▶ RECORDS FOR THIS EXERCISE:
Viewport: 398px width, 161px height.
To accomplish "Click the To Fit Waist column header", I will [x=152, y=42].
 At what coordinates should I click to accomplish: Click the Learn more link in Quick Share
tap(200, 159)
==
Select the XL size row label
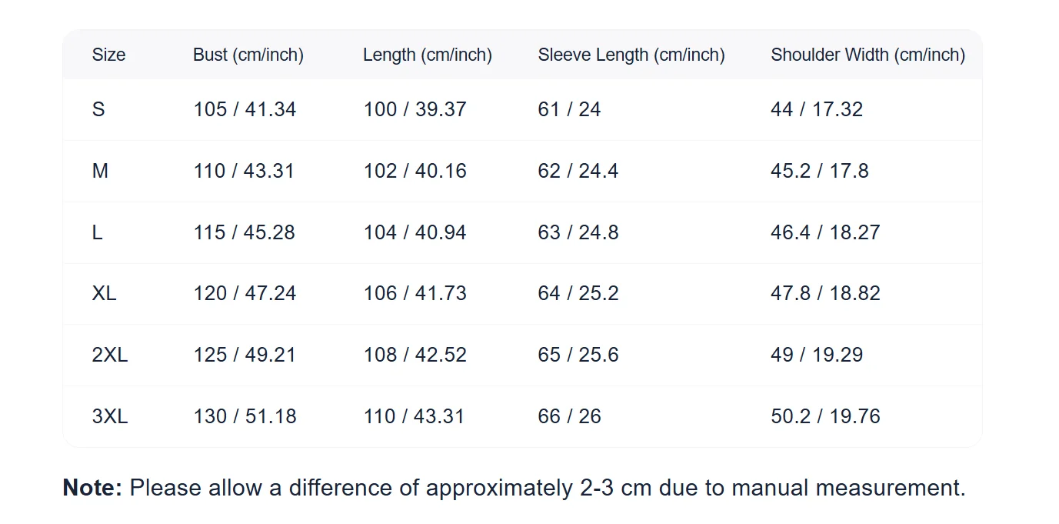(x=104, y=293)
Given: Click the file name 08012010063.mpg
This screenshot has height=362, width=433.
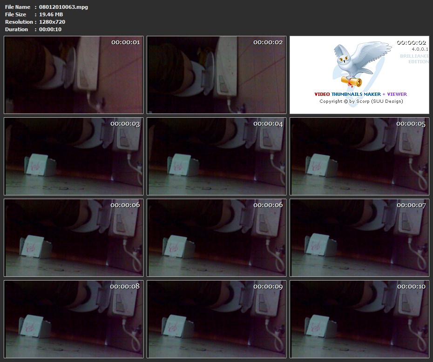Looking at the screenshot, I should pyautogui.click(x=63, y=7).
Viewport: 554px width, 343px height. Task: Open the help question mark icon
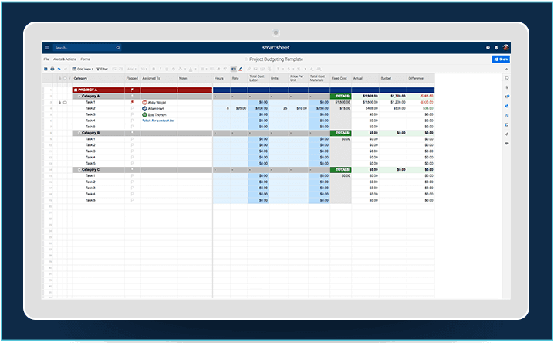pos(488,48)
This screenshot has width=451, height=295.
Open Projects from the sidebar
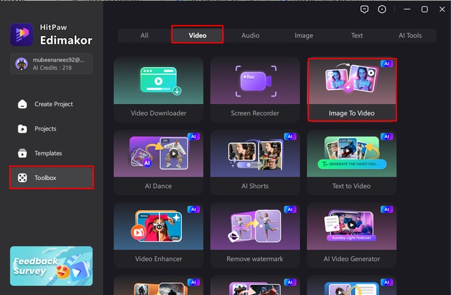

▶ WHAT YOU HAVE TO DO: Give again the stretch of the entries above that begins at the line with "Given: Click the file name 08012010063.mpg" and ends at the line with "Open Projects from the sidebar", word for word, with no pictures.

▶ ANSWER TO THIS PROBLEM:
Given: Click the file name 08012010063.mpg
This screenshot has height=362, width=433.
Looking at the screenshot, I should pyautogui.click(x=63, y=7).
Viewport: 554px width, 343px height. Task: Open the help question mark icon
pos(488,48)
This screenshot has width=451, height=295.
Open Projects from the sidebar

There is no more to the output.